Prometheus存储
本地存储
Prometheus 的本地时间序列数据库以自定义、高效的格式将数据存储在本地存储中。
默认情况下,Prometheus将采集的数据存储在本地的TSDB数据库中,路径默认为Prometheus安装目录的data目录。
磁盘布局
采集的样本被分组为两个小时的block。每个两小时的block由一个目录组成,该目录包含一个包含该时间窗口的所有时间序列样本的block子目录、一个元数据文件和一个索引文件(将度量名称和标签索引到块目录中的时间序列)。chunks 目录中的样本默认组合成一个或多个段文件,每个段文件最大为 512MB。当通过 API 删除系列时,删除记录存储在单独的 tombstone 文件中(而不是立即从块段中删除数据)。

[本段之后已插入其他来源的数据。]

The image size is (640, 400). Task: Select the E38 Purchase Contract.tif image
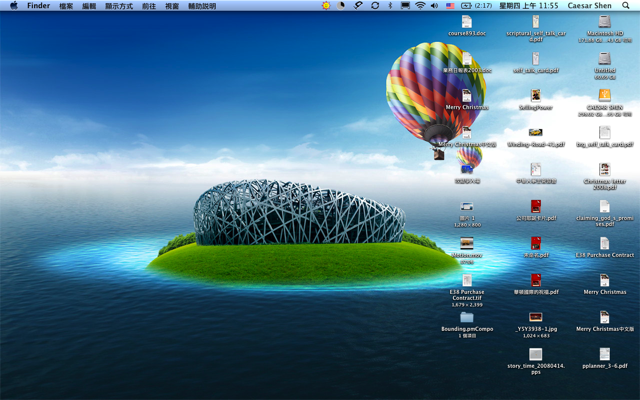tap(467, 280)
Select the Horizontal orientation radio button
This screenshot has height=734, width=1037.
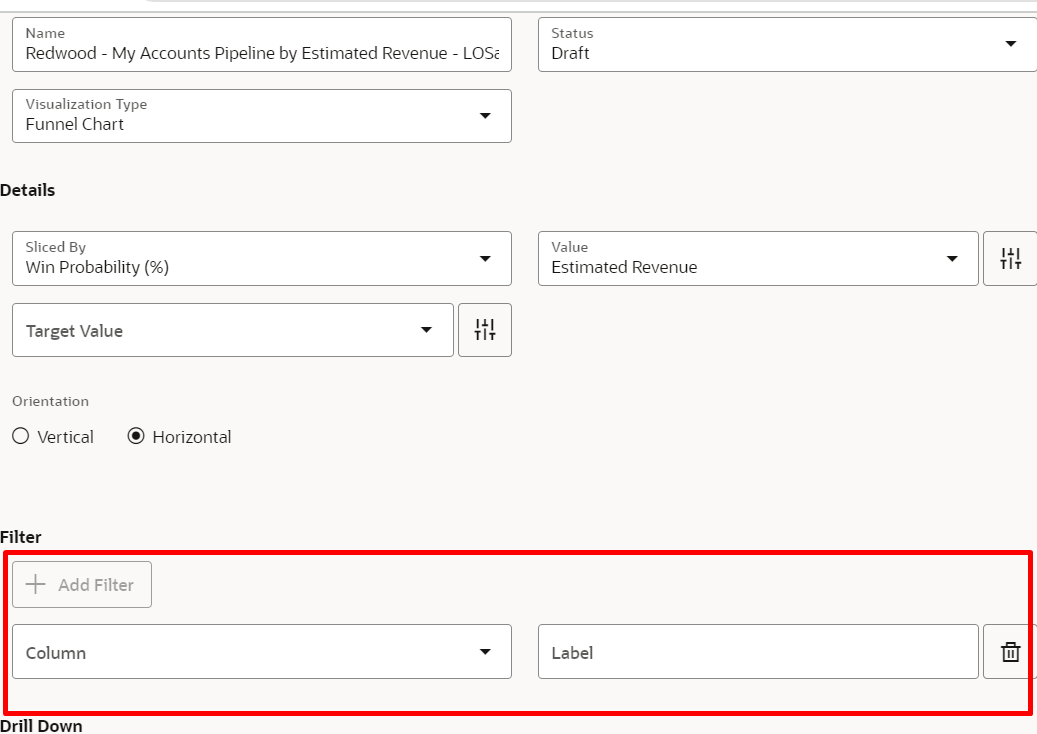pos(135,436)
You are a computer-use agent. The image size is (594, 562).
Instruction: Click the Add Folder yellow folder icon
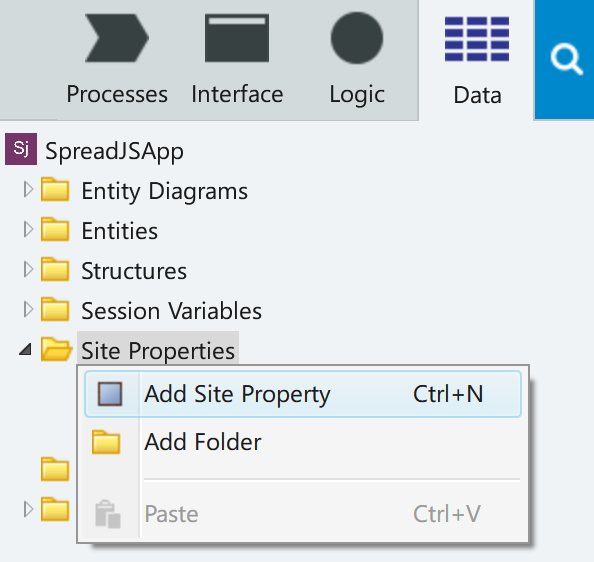pyautogui.click(x=106, y=442)
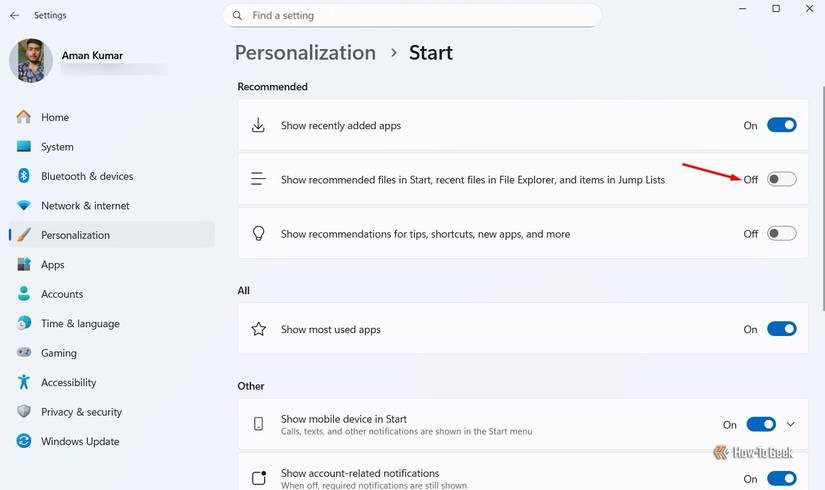825x490 pixels.
Task: Click the Find a setting search box
Action: tap(420, 16)
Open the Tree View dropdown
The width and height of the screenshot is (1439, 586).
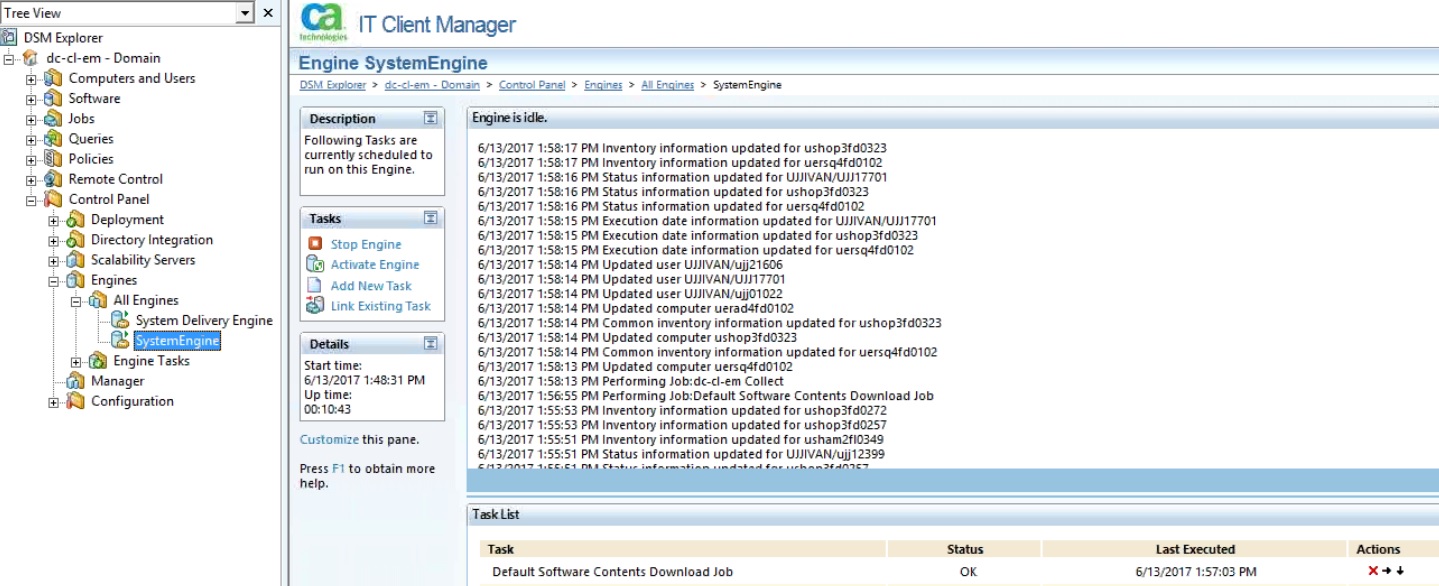245,13
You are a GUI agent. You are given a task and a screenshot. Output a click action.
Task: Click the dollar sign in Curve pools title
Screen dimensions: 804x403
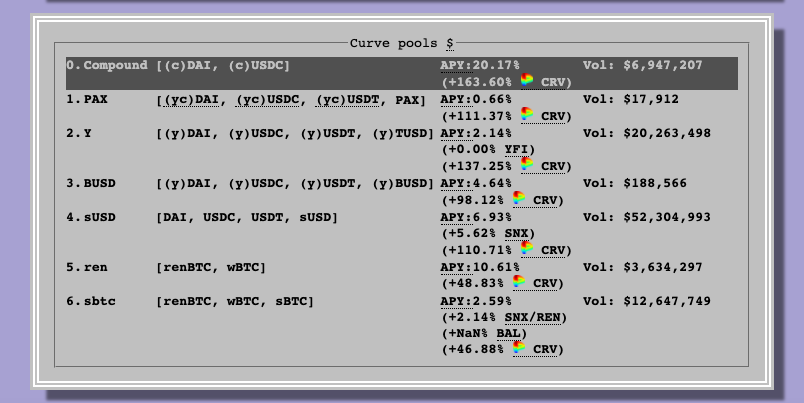(450, 44)
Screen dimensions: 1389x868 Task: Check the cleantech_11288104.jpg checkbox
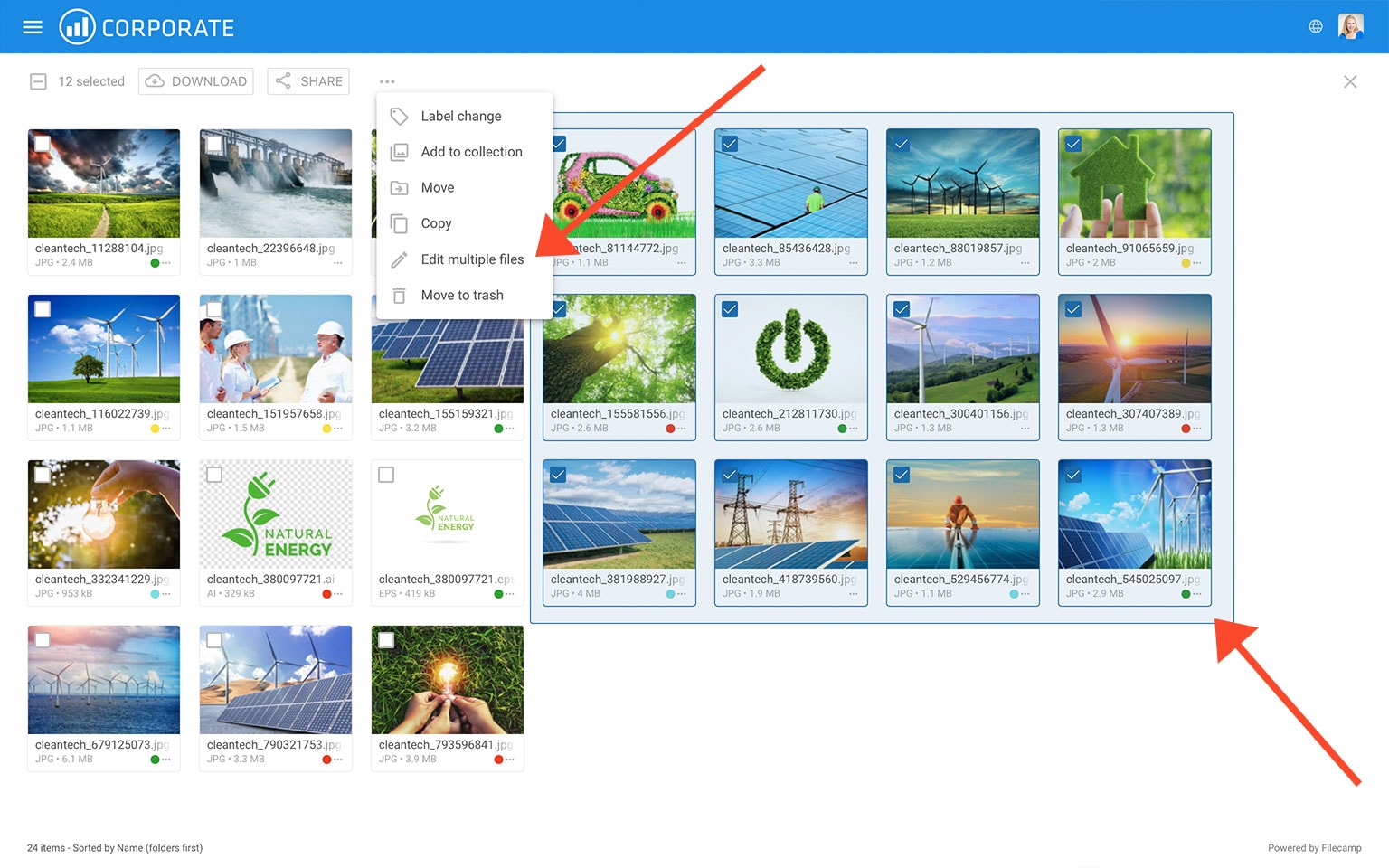point(43,144)
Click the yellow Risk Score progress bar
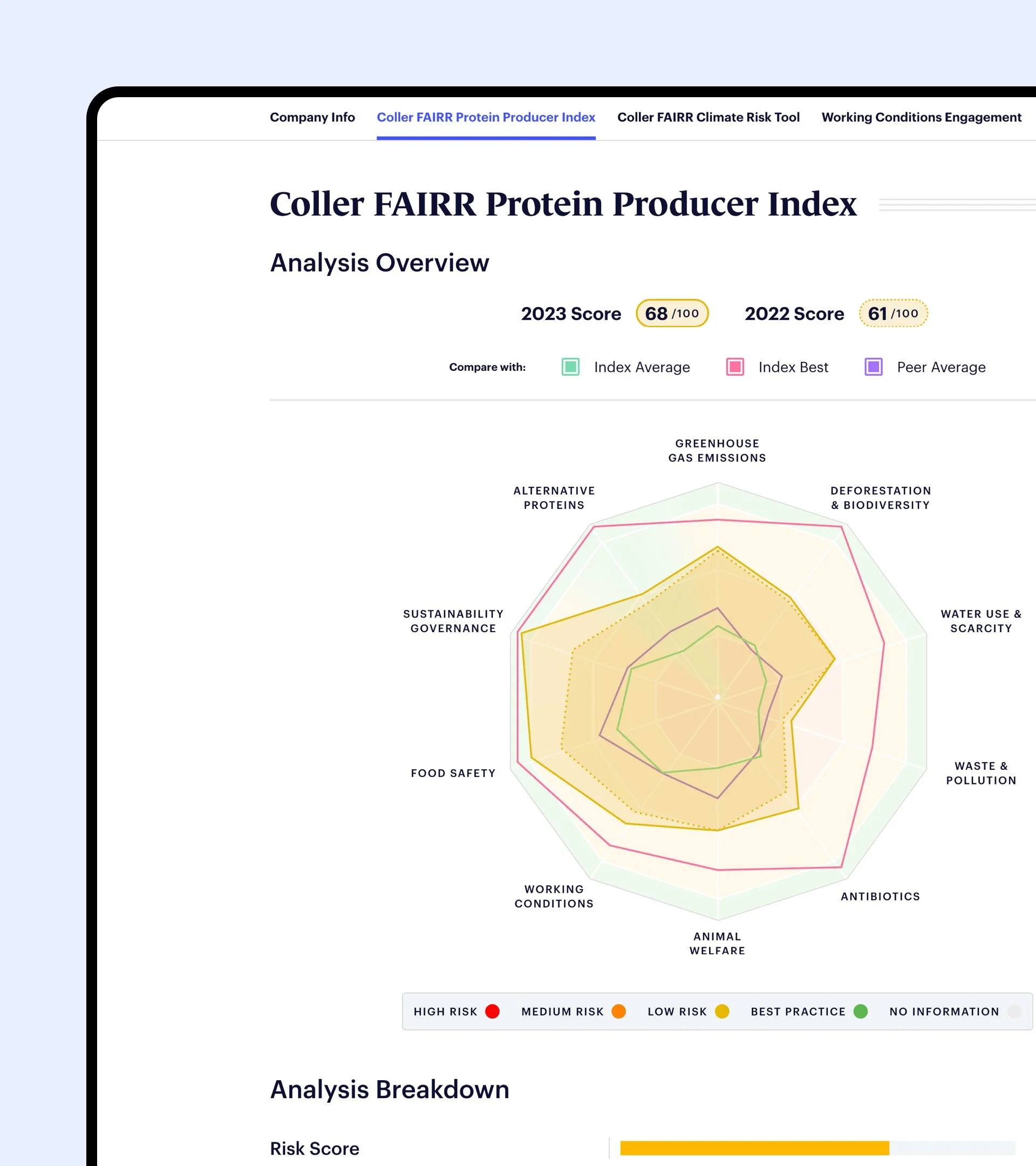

传入样本的当前块保存在内存中,并且没有完全持久化。它通过预写日志 (WAL) 防止崩溃,当 Prometheus 服务器重新启动时可以重放该日志。预写日志文件wal以 128MB 段的形式存储在目录中。这些文件包含尚未压缩的原始数据;因此它们比常规块文件大得多。Prometheus 将至少保留三个预写日志文件。高流量服务器可能会保留三个以上的 WAL 文件,以便保留至少两个小时的原始数据。
Prometheus 服务器的数据目录如下所示:
./data
├── 01BKGV7JBM69T2G1BGBGM6KB12 # 块
│ └── meta.json # 元数据
├── 01BKGTZQ1SYQJTR4PB43C8PD98 # 块
│ ├── chunks # 样本数据
│ │ └── 000001 # 数据目录,每个大小为512M超过会被切分为多个
│ ├── tombstones # 逻辑数据
│ ├── index # 索引文件
│ └── meta.json # 元数据
├── 01BKGTZQ1HHWHV8FBJXW1Y3W0K # 块
│ └── meta.json # 元数据
├── 01BKGV7JC0RY8A6MACW02A2PJD # 块
│ ├── chunks # 样本数据
│ │ └── 000001
│ ├── tombstones # 逻辑数据
│ ├── index # 索引文件
│ └── meta.json # 元数据
├── chunks_head
│ └── 000001
└── wal
├── 000000002
└── checkpoint.00000001
└── 00000000
block介绍
每个block为一个data目录中以01开头的存储目录。
block特性
block会压缩、合并历史数据库,以及删除过期的快,随着压缩、合并,block的数量会减少,在压缩过程中会发生三件事:定期执行压缩、合并小的block到大的block、清理过期的块。
本地存储配置参数
--storage.tsdb.path: Prometheus 写入数据库的地方。默认为data/.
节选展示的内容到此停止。